The USD/JPY pair stalled its strong intraday positive move near the 139.35-139.40 region and retreated a few pips from a new 24-year high touched earlier this Thursday. The pair was last seen trading just below the 139.00 mark, still up over 1% for the day.
The US dollar resumed its relentless rise and climbed to a fresh two-decade high, which, in turn, was seen as a key factor that provided a strong boost to the USD/JPY pair. The red-hot US consumer inflation figures released on Wednesday reaffirmed bets that the Fed would stick to its faster policy tightening path. In fact, the markets have now started pricing in the possibility of a supersized, historic 100 bps rate hike move on July 27.

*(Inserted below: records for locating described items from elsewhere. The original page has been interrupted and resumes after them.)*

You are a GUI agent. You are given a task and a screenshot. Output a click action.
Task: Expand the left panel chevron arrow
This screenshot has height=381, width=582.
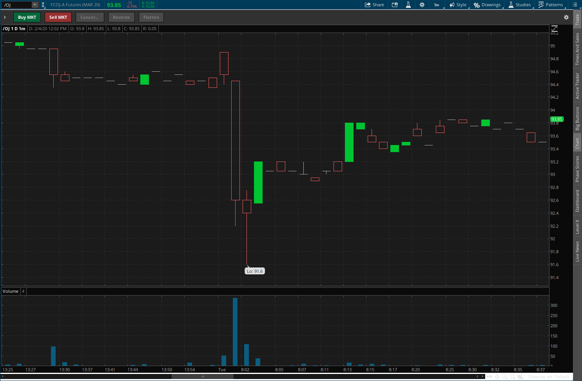pos(5,17)
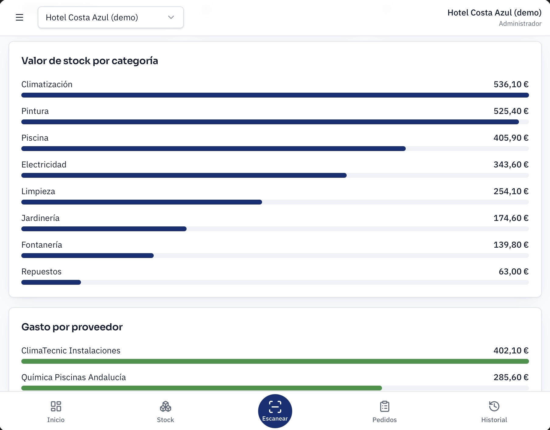Tap the Escanear scan button

(x=275, y=411)
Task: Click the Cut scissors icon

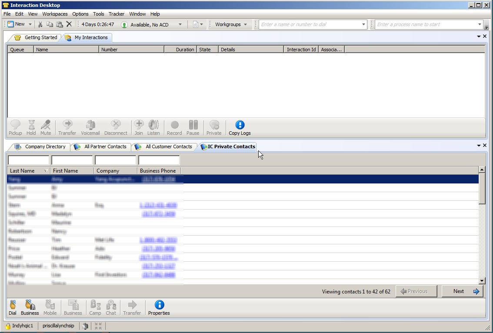Action: tap(40, 24)
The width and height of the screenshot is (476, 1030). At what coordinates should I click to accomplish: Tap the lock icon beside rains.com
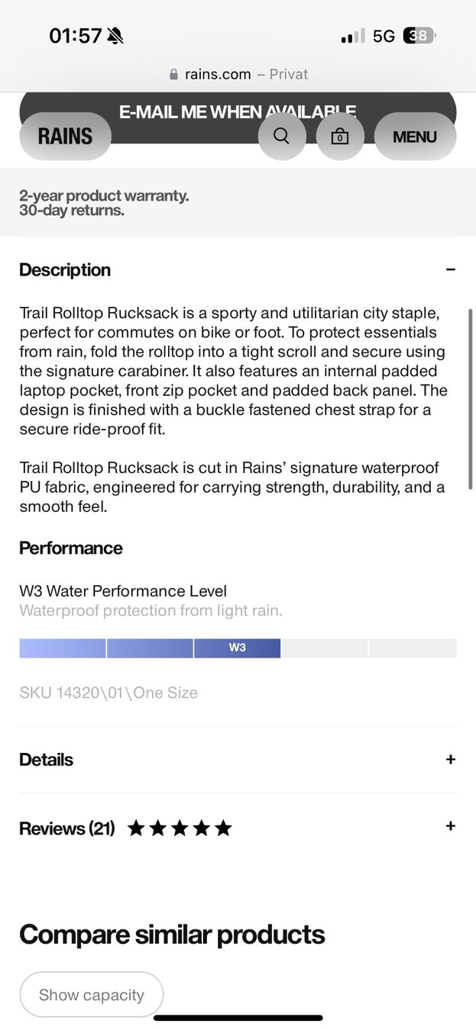(x=174, y=75)
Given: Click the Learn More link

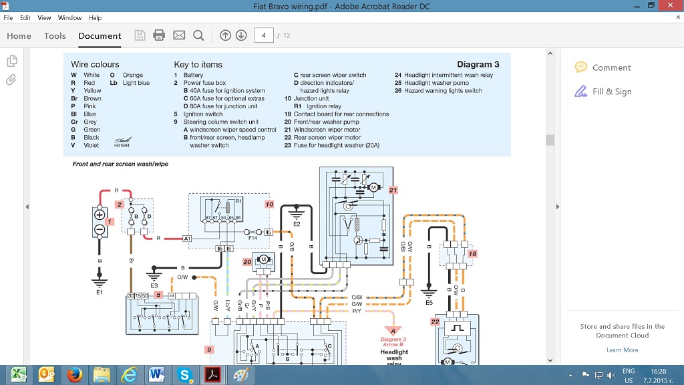Looking at the screenshot, I should [622, 350].
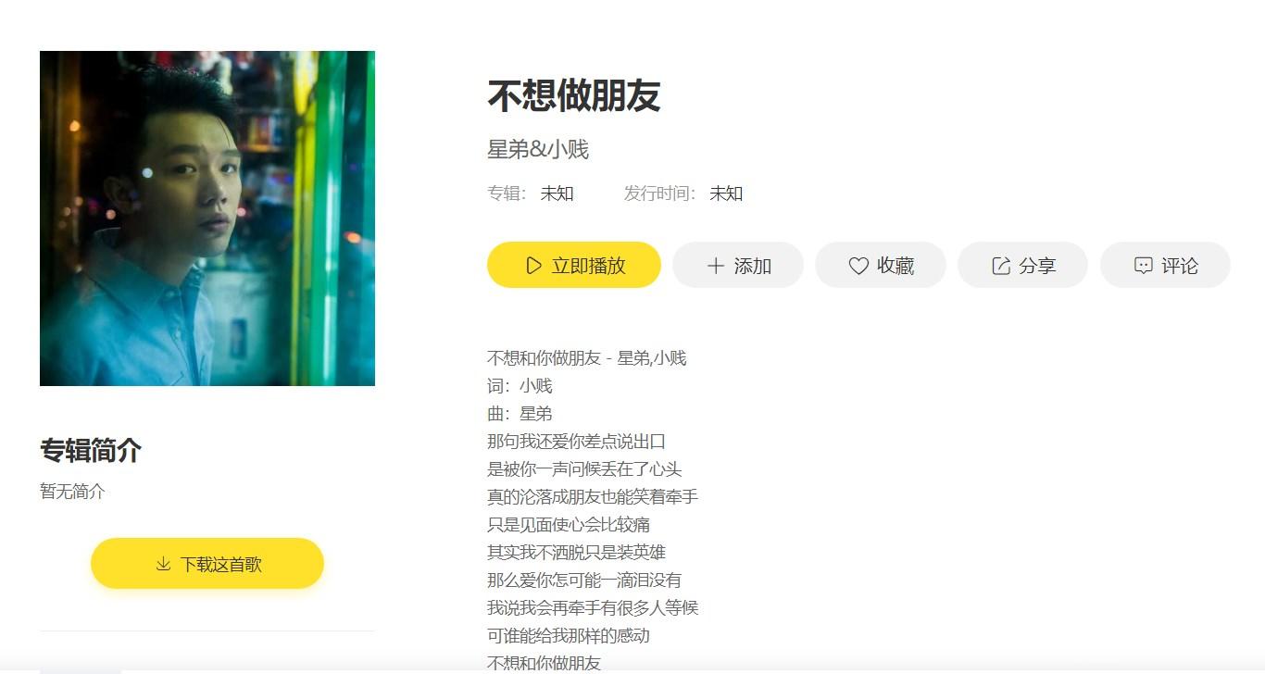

Hawkish Fed expectations kept the US Treasury bond yields elevated and continued acting as a tailwind for the greenback. In contrast, the Bank of Japan has promised to conduct unlimited bond purchase operations to defend its near-zero target for 10-year yields. This has resulted in a further widening of the US-Japan yield differential, which continued weighing on the Japanese yen and lifted the USD/JPY pair beyond the 139.00 mark.
That said, an extended selloff in the equity markets offered some support to the safe-haven JPY and held back bulls from placing fresh bets around the USD/JPY pair. This, in turn, was seen as the only factor that led to an intraday pullback of over 50 pips amid slightly overbought RSI (14) on the daily chart. The downside, however, remains cushioned amid a big divergence in the monetary policy stance adopted by the Fed (hawkish) and the BoJ (dovish).
Market participants now look forward to the US US economic docket - featuring the release of the Producer Price Index and the usual Weekly Initial Jobless Claims. This, along with the US bond yields, will influence the USD price dynamics later during the early North American session. Apart from this, the broader market risk sentiment will drive demand for the safe-haven JPY and produce short-term trading opportunities around the USD/JPY pair.